‘Quando precisei, ninguém me deu a mão’, diz Rafaela Silva

Foto: Geraldo Bubniak/AGB
*Por Juliana Lisboa
Ouro olímpico na Rio-2016, a judoca Rafaela Silva era uma das convidadas mais aguardadas do Fórum Mulheres no Esporte, que aconteceu em Salvador, na última semana

Ela, que retornou de lesão e está se preparando para o Grand Prix da China, teve menos a falar sobre o que vem pela frente do que da trajetória que a levou até o lugar mais alto do pódio no Rio de Janeiro. Nascida e criada na Cidade de Deus, uma das comunidades mais violentas do Rio de Janeiro, ela se tornou a única brasileira a ter uma tríplice coroa: ouro no Mundial Junior, Mundial Sênior e nos Jogos Olímpicos.

O evento até atrasou por conta da quantidade de gente tirando foto com ela e jornalistas querendo uma palavrinha antes do bate-papo (inclusive eu). Nem precisou: Rafaela foi muito franca no depoimento dela e abordou todos os assuntos que todo mundo queria saber.

A discriminação que Rafaela sofreu por ter nascido mulher começou logo na infância. Por ela, nem teria se tornado judoca. “Quando meu pai falou que no projeto social na frente da nossa casa tinha opção de futebol e judô para crianças, eu queria futebol. Eu adorava futebol, era meu esporte preferido, assim como o de todo mundo. Mas só tinha futebol para meninos, e eu não pude participar. Aí, eu e minha irmã fomos matriculadas no judô”, contou.

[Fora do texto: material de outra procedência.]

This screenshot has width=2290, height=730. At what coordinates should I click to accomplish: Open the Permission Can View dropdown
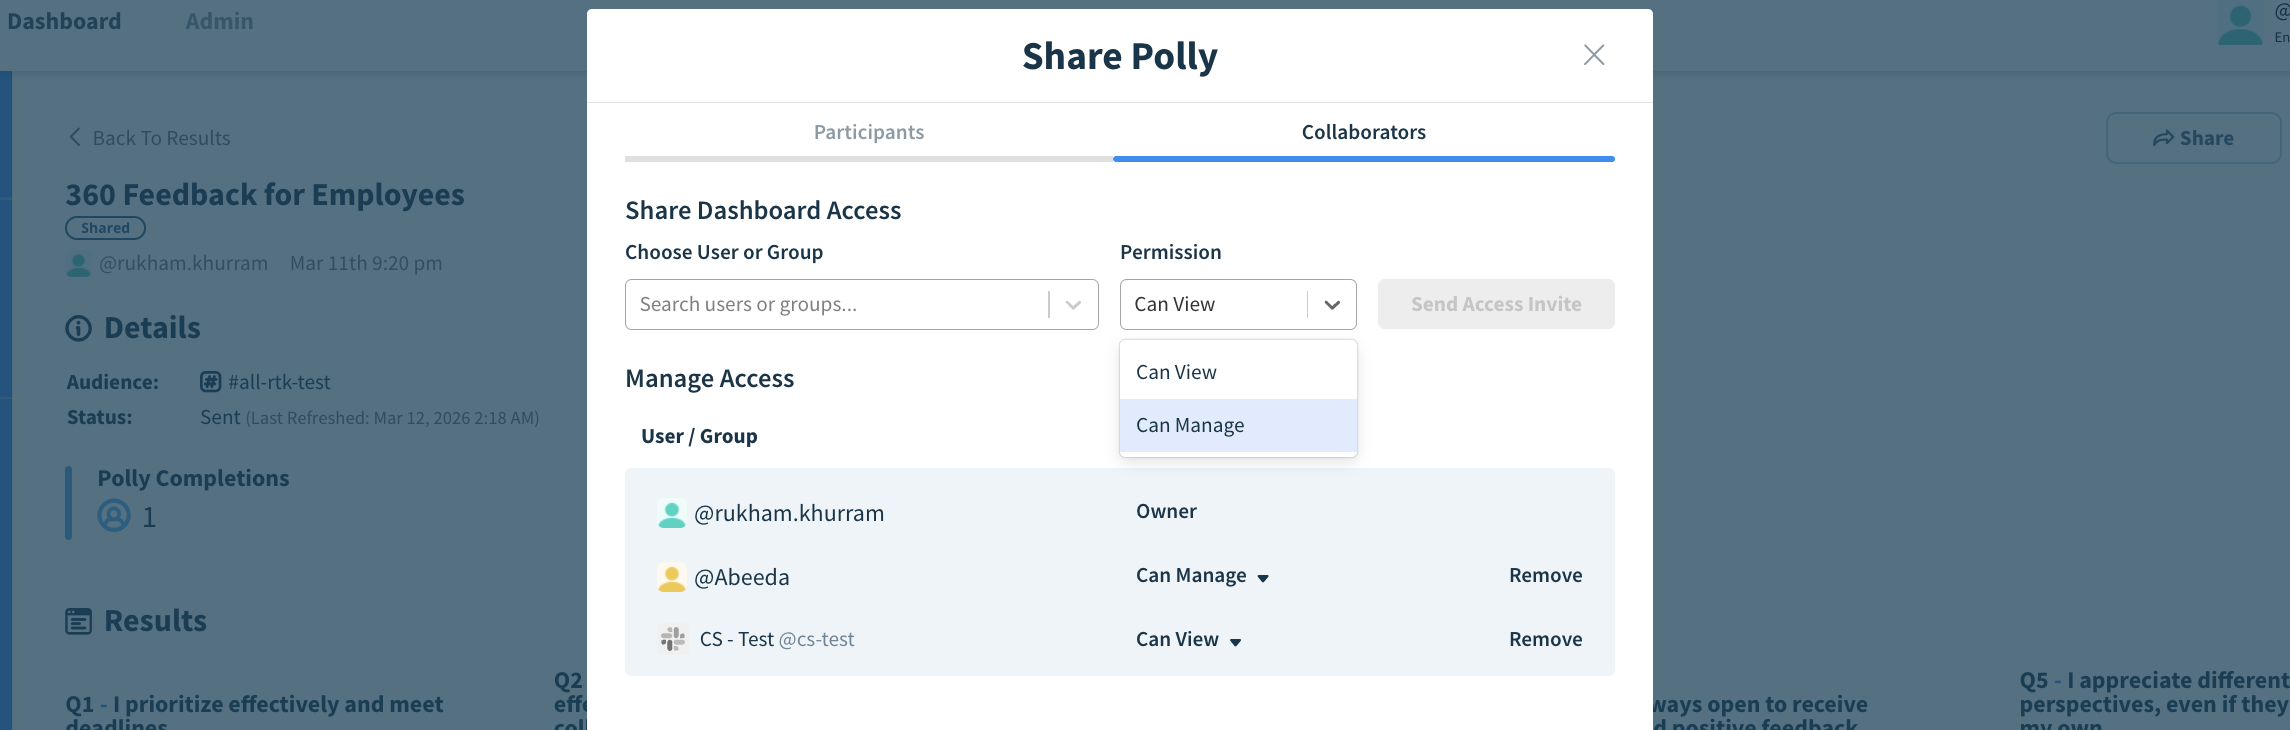[1237, 304]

Ela só começou a levar o judô mais à sério quando viu que a irmã estava se destacando. E quando seu treinador, o professor Geraldo Bernardes, que foi técnico da seleção brasileira, disse que ela poderia entrar para a elite do país. Até então, isso era alienígena pra ela, que cresceu acreditando que esporte de alto rendimento não era coisa pra gente pobre.

Além disso, Rafaela encarava o judô mais como uma forma de descontração do que uma carreira. Ainda assim, ela comprou a ideia de Bernardes e começou a se preparar para as grandes competições. Os resultados vieram rápido.

Foto: Fernando Maia/UOL
Foi campeã Panamericana, da Copa do Mundo, do Mundial Junior, do Grand Prix, quarta colocada no ranking mundial em 2011 e conseguiu classificação para sua primeira Olimpíada, em Londres, como uma das favoritas. Quando foi desclassificada na segunda luta, veio a segunda discriminação: a racial. E ela pensou em desistir.

“Muitas pessoas falaram que lugar de macaco era na jaula, não numa Olimpíada. Que eu era uma vergonha pra minha família, que pagavam impostos pra eu roubar, que era pra eu voltar rastejando de Londres. E quando eu voltei eu disse que não queria mais praticar esportes. Fiquei alguns meses longe. Até que eu cheguei em casa e minha irmã disse que tinha uma coach (Nell Salgado) que me deu acompanhamento psicológico. Voltei a competir em abril de 2013”.

E o resultado desse ciclo olímpico todo mundo já conhece. Rafaela ajudou a mudar os padrões da própria vida (comprando a casa para os pais e montando seu patrimônio) e os do judô brasileiro. Hoje, a seleção feminina já conquista mais pódios que a masculina em campeonatos de grande porte e tem metade do investimento que a Confederação Brasileira de Judô (CBJ) recebe. Os patrocínios não são mais tão escassos, embora a vida de atleta continue sendo sinônimo de superação.

Para que mais Rafaelas continuem aparecendo, a medalhista olímpica fez um apelo. “É fácil apoiar um atleta quando ele já está no topo, mas quando o atleta mais precisa, como no meu caso, ninguém além do meu treinador e da minha família me estendeu a mão. Ninguém veio me dizer que eu era boa, que eu podia ganhar uma medalha”, afirmou.

“Se eu tivesse parado em Londres, eu não estaria aqui, falando sobre o movimento feminino no esporte. Quando eu cheguei na seleção, a equipe masculina tinha todo o investimento, enquanto a feminina, que não tinha tantos resultados, não recebia. Era difícil a gente crescer. Eu tive gente que investiu em mim, como meu treinador. Se não tivesse, eu não chegaria onde cheguei hoje”, finalizou.